## Task description
Convert the listing below into a two-column CSV with the headers instruction and response, one row for each item. Put each item's full text and its answer into one quoted field apiece, replace any line breaks with spaces, and leave out the pictures.
^^^^
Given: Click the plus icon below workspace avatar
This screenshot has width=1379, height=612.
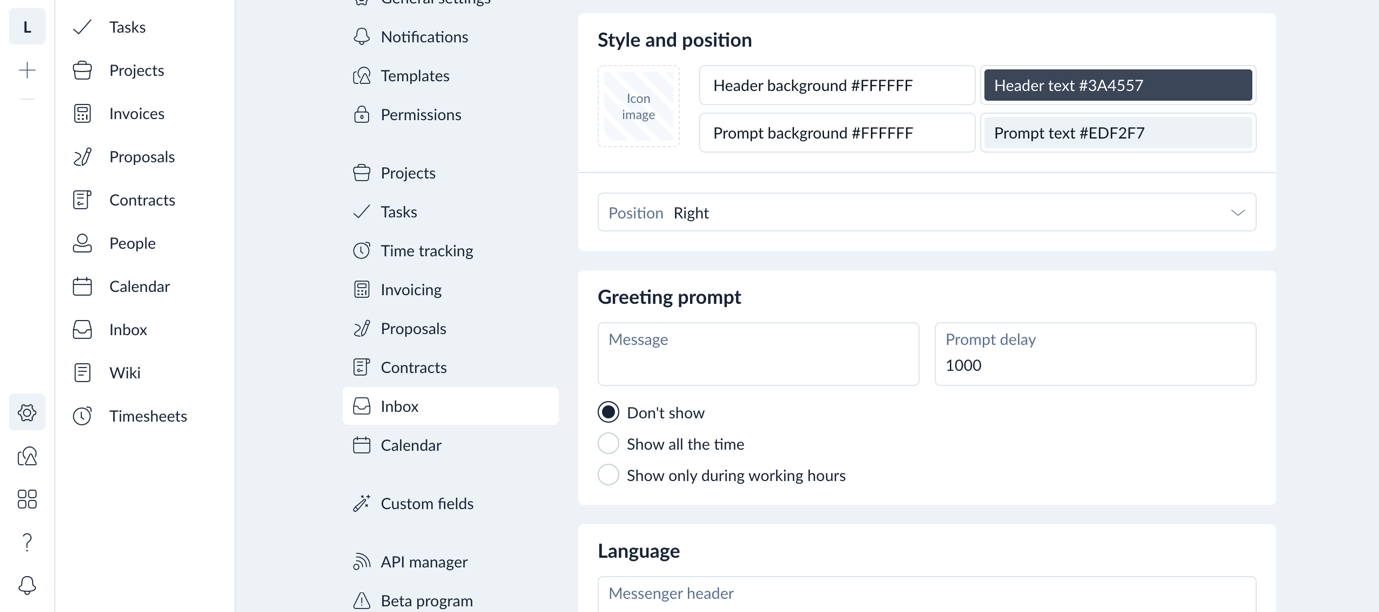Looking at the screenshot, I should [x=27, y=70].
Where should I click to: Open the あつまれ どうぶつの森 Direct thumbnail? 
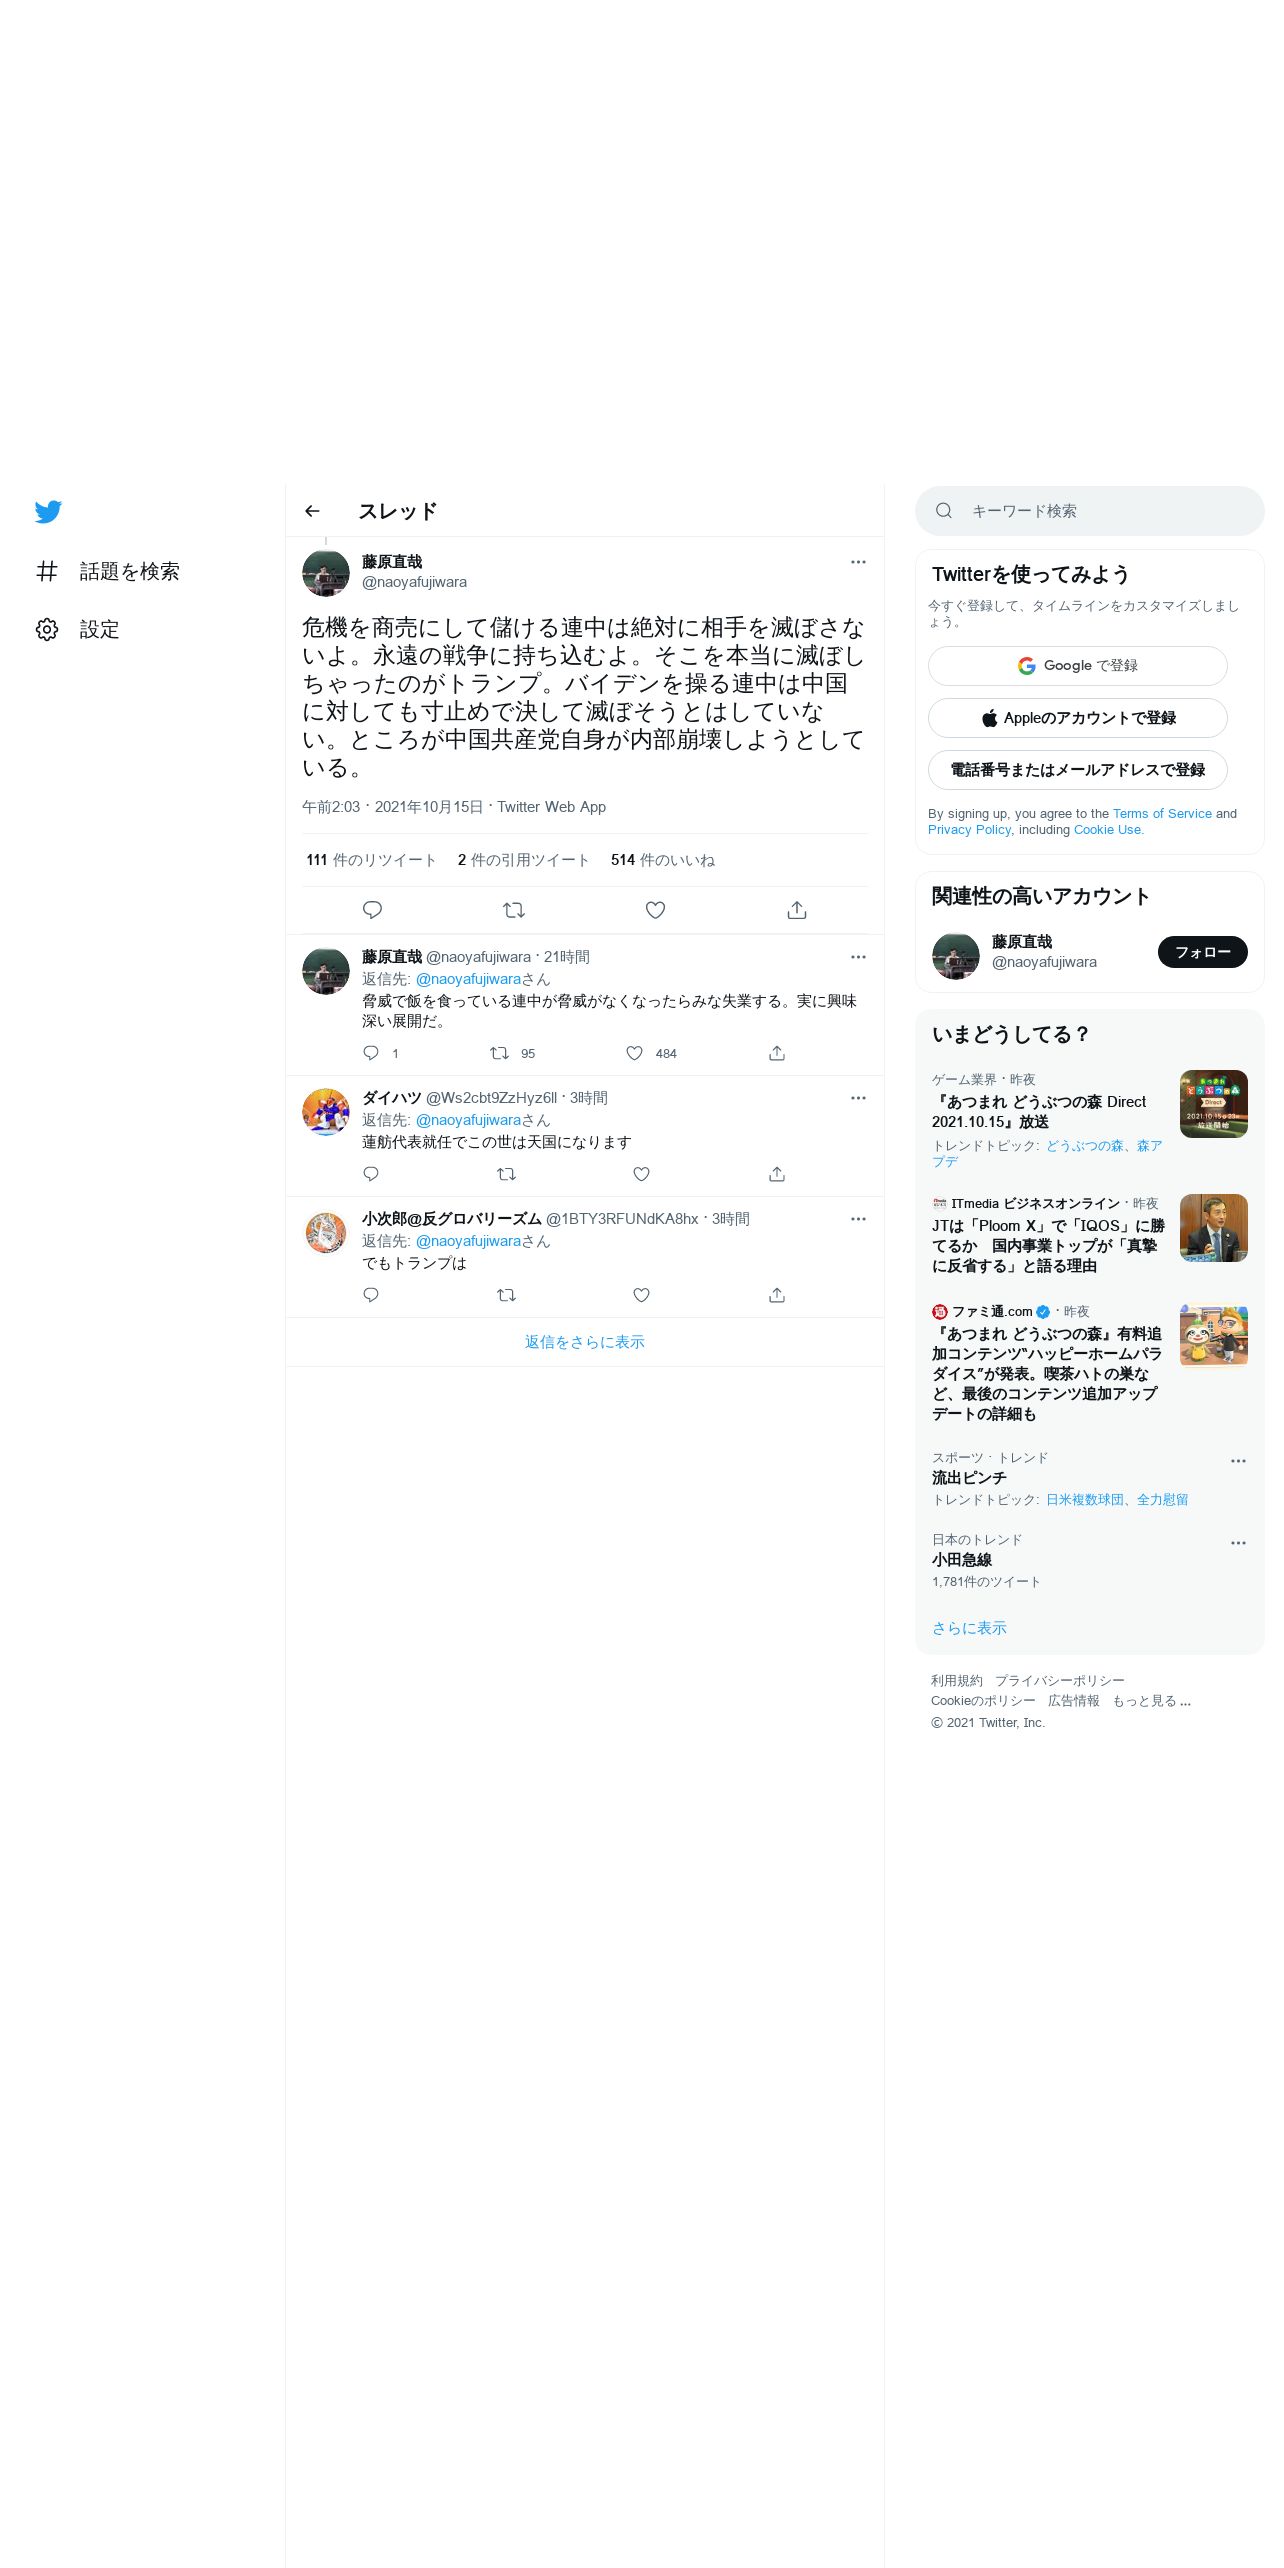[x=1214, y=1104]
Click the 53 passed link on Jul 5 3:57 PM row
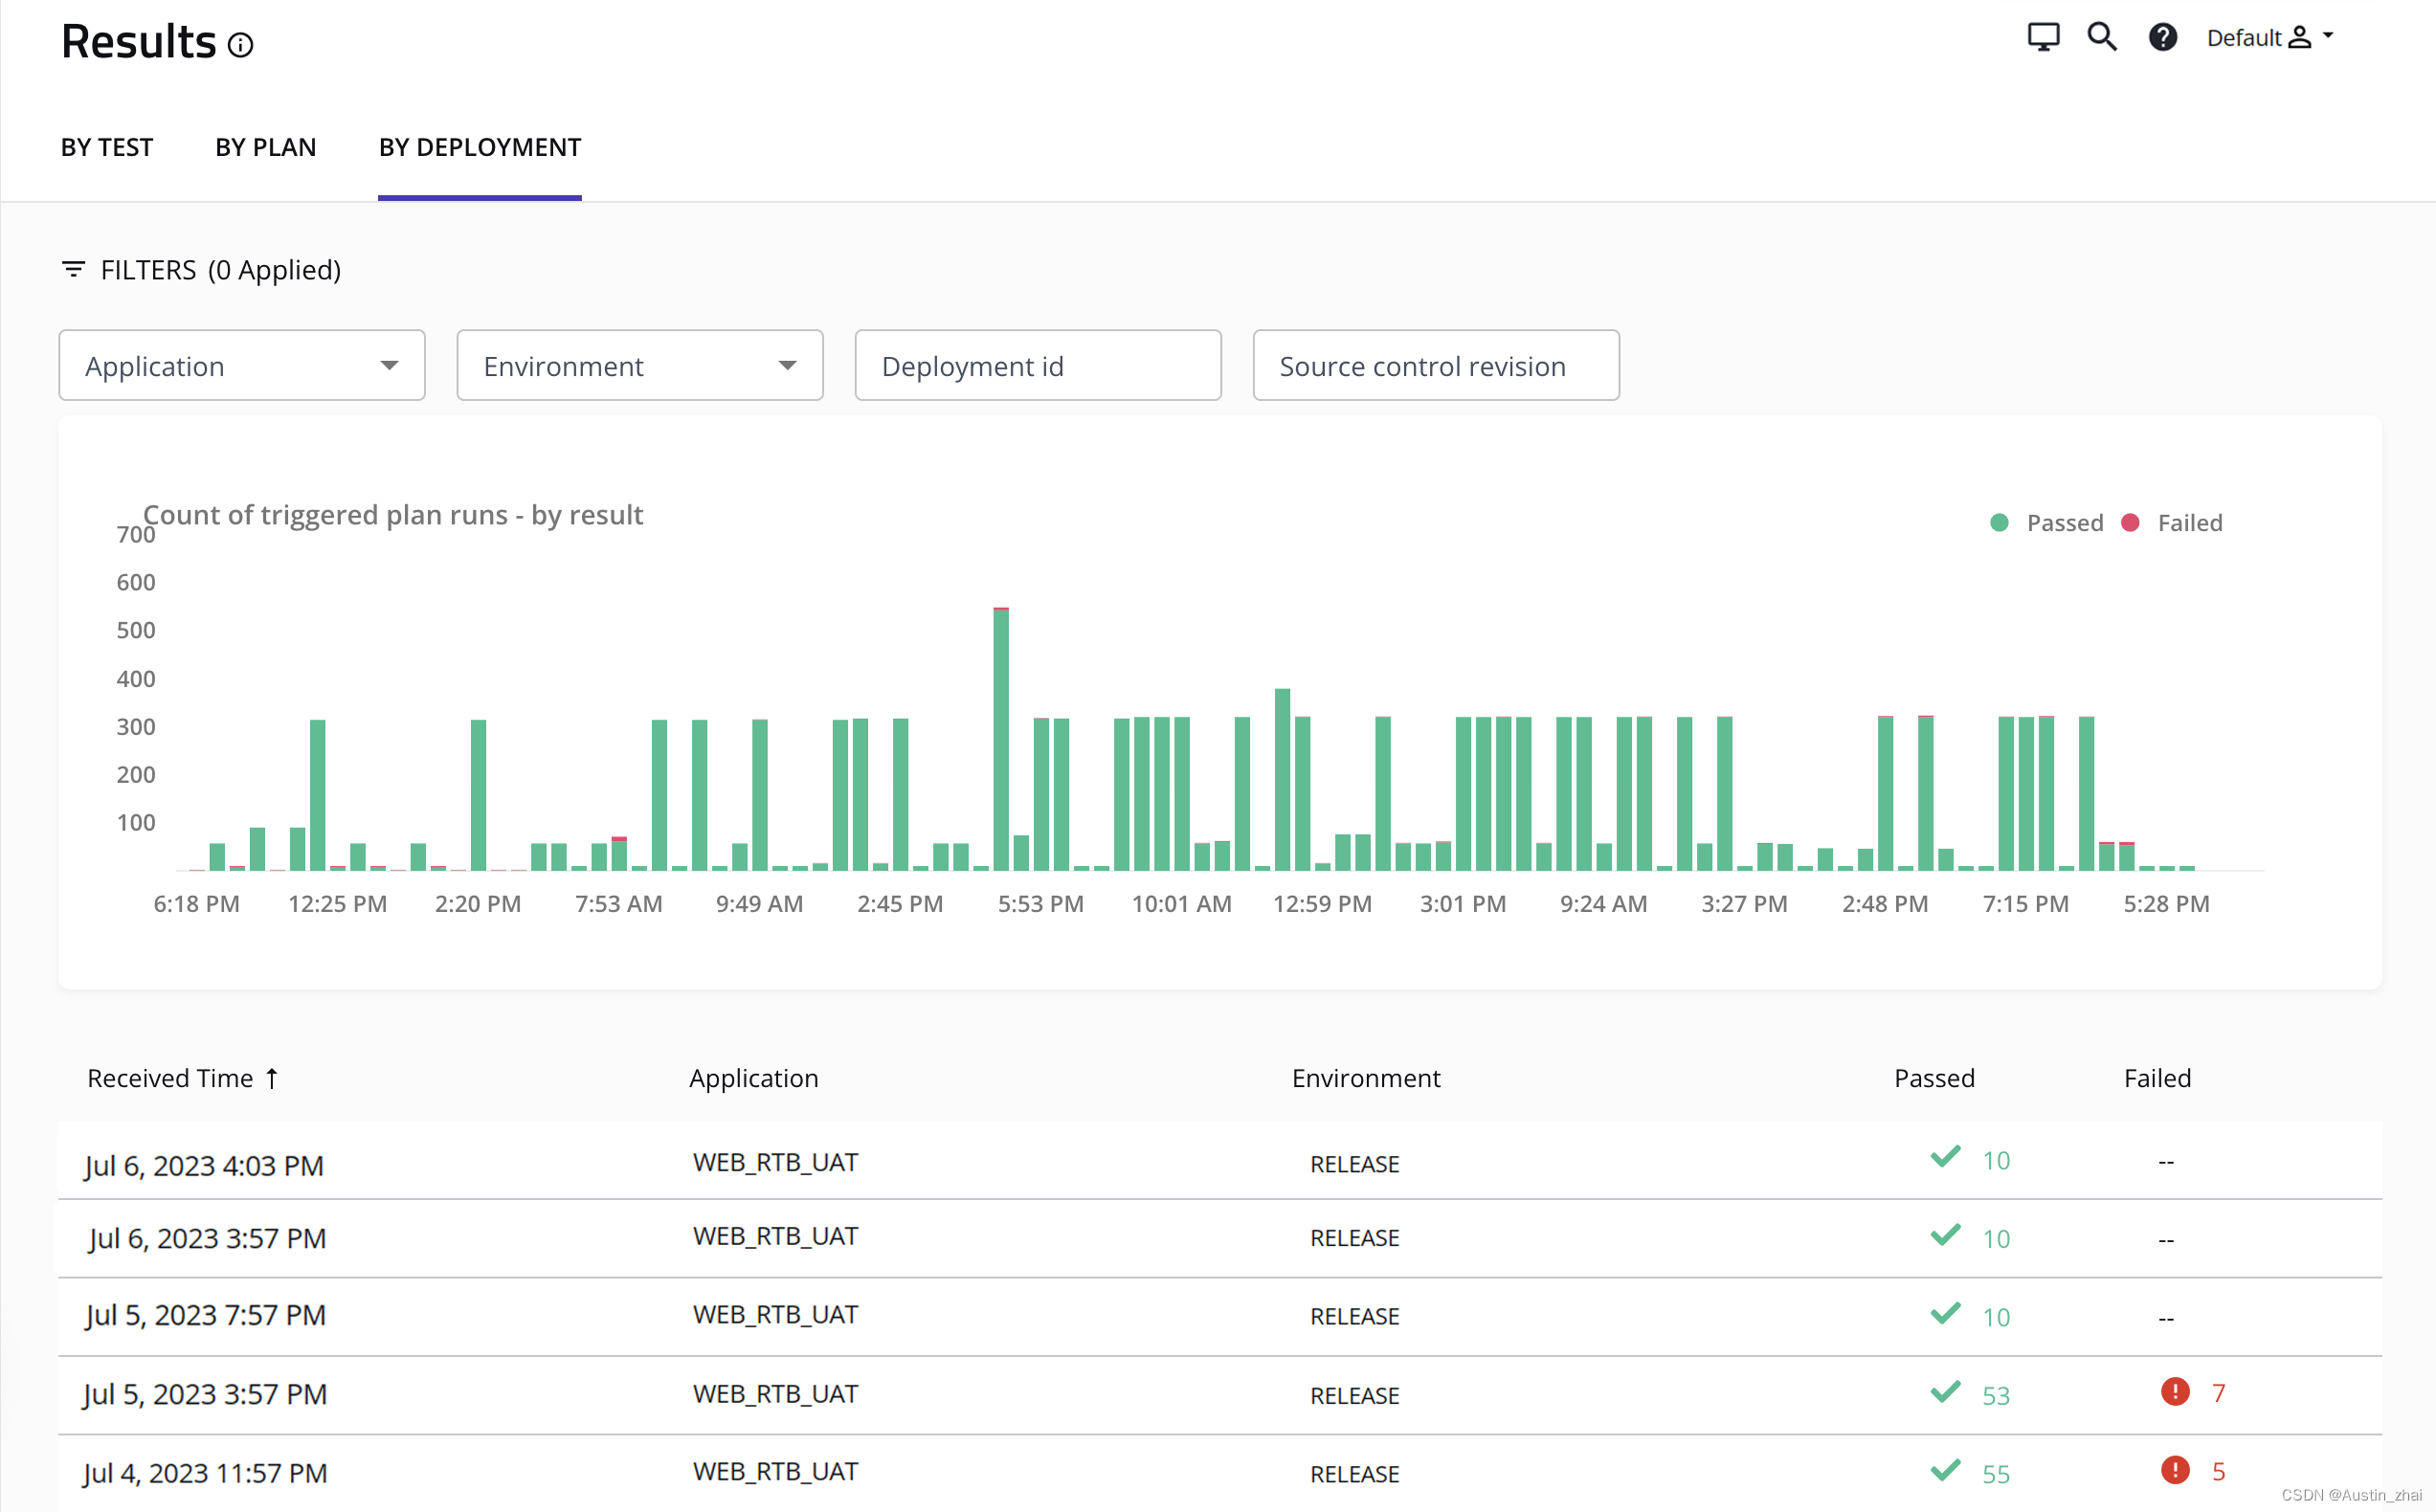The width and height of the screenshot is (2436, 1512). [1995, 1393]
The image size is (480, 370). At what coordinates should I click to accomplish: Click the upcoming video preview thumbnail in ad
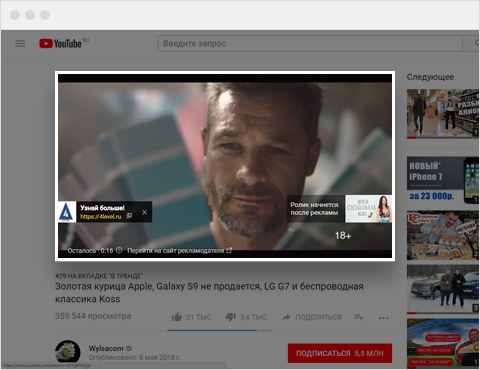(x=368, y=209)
^^^^
## Worked answer
instruction,response
"Given: Click the plus icon below workspace avatar This screenshot has width=1379, height=612.","Looking at the screenshot, I should [x=27, y=70]."
"Where should I click to: Open the あつまれ どうぶつの森 Direct thumbnail?","[x=1214, y=1104]"
"Click the 53 passed link on Jul 5 3:57 PM row","The width and height of the screenshot is (2436, 1512). [1995, 1393]"
"The image size is (480, 370). At what coordinates should I click to accomplish: Click the upcoming video preview thumbnail in ad","(x=368, y=209)"